» **Problem to work on**
Go through the records and write each one out again exactly.

▼

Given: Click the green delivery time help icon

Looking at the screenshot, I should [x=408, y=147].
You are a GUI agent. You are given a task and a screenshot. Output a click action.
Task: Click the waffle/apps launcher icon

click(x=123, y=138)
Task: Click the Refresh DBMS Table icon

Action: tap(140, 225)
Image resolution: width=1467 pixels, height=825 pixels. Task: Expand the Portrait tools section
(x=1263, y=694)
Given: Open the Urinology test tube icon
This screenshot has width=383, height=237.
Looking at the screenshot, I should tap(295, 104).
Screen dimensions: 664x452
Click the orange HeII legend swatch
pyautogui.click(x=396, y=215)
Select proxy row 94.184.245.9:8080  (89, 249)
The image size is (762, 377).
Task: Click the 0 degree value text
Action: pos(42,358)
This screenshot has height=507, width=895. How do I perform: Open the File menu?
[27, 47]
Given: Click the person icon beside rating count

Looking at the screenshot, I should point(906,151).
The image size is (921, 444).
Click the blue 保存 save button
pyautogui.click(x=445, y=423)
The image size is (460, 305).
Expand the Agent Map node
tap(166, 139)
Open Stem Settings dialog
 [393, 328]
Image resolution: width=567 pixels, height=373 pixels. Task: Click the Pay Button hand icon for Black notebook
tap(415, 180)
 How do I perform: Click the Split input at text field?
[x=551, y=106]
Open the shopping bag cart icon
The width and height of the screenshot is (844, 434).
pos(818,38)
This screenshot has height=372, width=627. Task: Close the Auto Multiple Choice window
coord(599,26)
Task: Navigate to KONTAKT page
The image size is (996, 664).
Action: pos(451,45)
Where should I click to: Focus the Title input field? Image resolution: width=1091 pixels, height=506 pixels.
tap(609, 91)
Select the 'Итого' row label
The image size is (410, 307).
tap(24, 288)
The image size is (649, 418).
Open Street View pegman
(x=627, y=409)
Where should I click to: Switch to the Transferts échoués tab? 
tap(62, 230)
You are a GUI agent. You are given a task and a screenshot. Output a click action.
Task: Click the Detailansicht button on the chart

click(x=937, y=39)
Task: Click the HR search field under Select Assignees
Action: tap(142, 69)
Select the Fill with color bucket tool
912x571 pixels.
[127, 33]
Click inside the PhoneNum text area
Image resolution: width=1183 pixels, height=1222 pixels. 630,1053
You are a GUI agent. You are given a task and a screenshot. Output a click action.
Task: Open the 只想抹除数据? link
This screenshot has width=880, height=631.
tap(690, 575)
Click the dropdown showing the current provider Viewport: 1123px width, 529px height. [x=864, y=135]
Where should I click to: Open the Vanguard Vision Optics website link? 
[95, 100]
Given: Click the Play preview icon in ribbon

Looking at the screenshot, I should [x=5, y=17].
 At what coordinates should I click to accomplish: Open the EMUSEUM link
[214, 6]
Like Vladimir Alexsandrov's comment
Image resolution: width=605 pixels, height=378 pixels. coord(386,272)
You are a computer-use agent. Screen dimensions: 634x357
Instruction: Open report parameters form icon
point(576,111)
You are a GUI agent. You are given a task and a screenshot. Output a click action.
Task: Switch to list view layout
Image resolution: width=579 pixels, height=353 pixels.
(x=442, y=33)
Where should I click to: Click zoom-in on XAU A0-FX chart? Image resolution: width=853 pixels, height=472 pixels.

▲

» **Problem solution**
Given: Click the green delivery time help icon

Looking at the screenshot, I should [x=408, y=147].
You are a GUI agent. You are given a task and a screenshot. Output a click action.
Task: Click the waffle/apps launcher icon

click(x=123, y=138)
Task: Click the Refresh DBMS Table icon

Action: tap(140, 225)
Image resolution: width=1467 pixels, height=825 pixels. Task: Expand the Portrait tools section
(x=1263, y=694)
Given: Open the Urinology test tube icon
This screenshot has width=383, height=237.
Looking at the screenshot, I should tap(295, 104).
Screen dimensions: 664x452
Click the orange HeII legend swatch
pyautogui.click(x=396, y=215)
Select proxy row 94.184.245.9:8080  (89, 249)
The image size is (762, 377).
Task: Click the 0 degree value text
Action: pos(42,358)
This screenshot has height=507, width=895. How do I perform: Open the File menu?
[27, 47]
Given: Click the person icon beside rating count

Looking at the screenshot, I should point(906,151).
The image size is (921, 444).
Click the blue 保存 save button
pyautogui.click(x=445, y=423)
The image size is (460, 305).
Expand the Agent Map node
tap(166, 139)
Open Stem Settings dialog
 [393, 328]
Image resolution: width=567 pixels, height=373 pixels. Task: Click the Pay Button hand icon for Black notebook
tap(415, 180)
 How do I perform: Click the Split input at text field?
[x=551, y=106]
Open the shopping bag cart icon
The width and height of the screenshot is (844, 434).
pos(818,38)
This screenshot has height=372, width=627. Task: Close the Auto Multiple Choice window
coord(599,26)
Task: Navigate to KONTAKT page
The image size is (996, 664).
Action: pos(451,45)
Where should I click to: Focus the Title input field? Image resolution: width=1091 pixels, height=506 pixels.
tap(609, 91)
Select the 'Итого' row label
The image size is (410, 307).
tap(24, 288)
The image size is (649, 418).
Open Street View pegman
(x=627, y=409)
Where should I click to: Switch to the Transferts échoués tab? 
tap(62, 230)
You are a GUI agent. You are given a task and a screenshot. Output a click action.
Task: Click the Detailansicht button on the chart

click(x=937, y=39)
Task: Click the HR search field under Select Assignees
Action: tap(142, 69)
Select the Fill with color bucket tool
912x571 pixels.
[127, 33]
Click inside the PhoneNum text area
Image resolution: width=1183 pixels, height=1222 pixels. 630,1053
You are a GUI agent. You are given a task and a screenshot. Output a click action.
Task: Open the 只想抹除数据? link
This screenshot has width=880, height=631.
tap(690, 575)
Click the dropdown showing the current provider Viewport: 1123px width, 529px height. [x=864, y=135]
Where should I click to: Open the Vanguard Vision Optics website link? 
[95, 100]
Given: Click the Play preview icon in ribbon

Looking at the screenshot, I should [x=5, y=17].
 At what coordinates should I click to accomplish: Open the EMUSEUM link
[214, 6]
Like Vladimir Alexsandrov's comment
Image resolution: width=605 pixels, height=378 pixels. coord(386,272)
You are a computer-use agent. Screen dimensions: 634x357
Instruction: Open report parameters form icon
point(576,111)
You are a GUI agent. You are given a task and a screenshot. Output a click action.
Task: Switch to list view layout
Image resolution: width=579 pixels, height=353 pixels.
(x=442, y=33)
Where should I click to: Click zoom-in on XAU A0-FX chart? Image resolution: width=853 pixels, height=472 pixels.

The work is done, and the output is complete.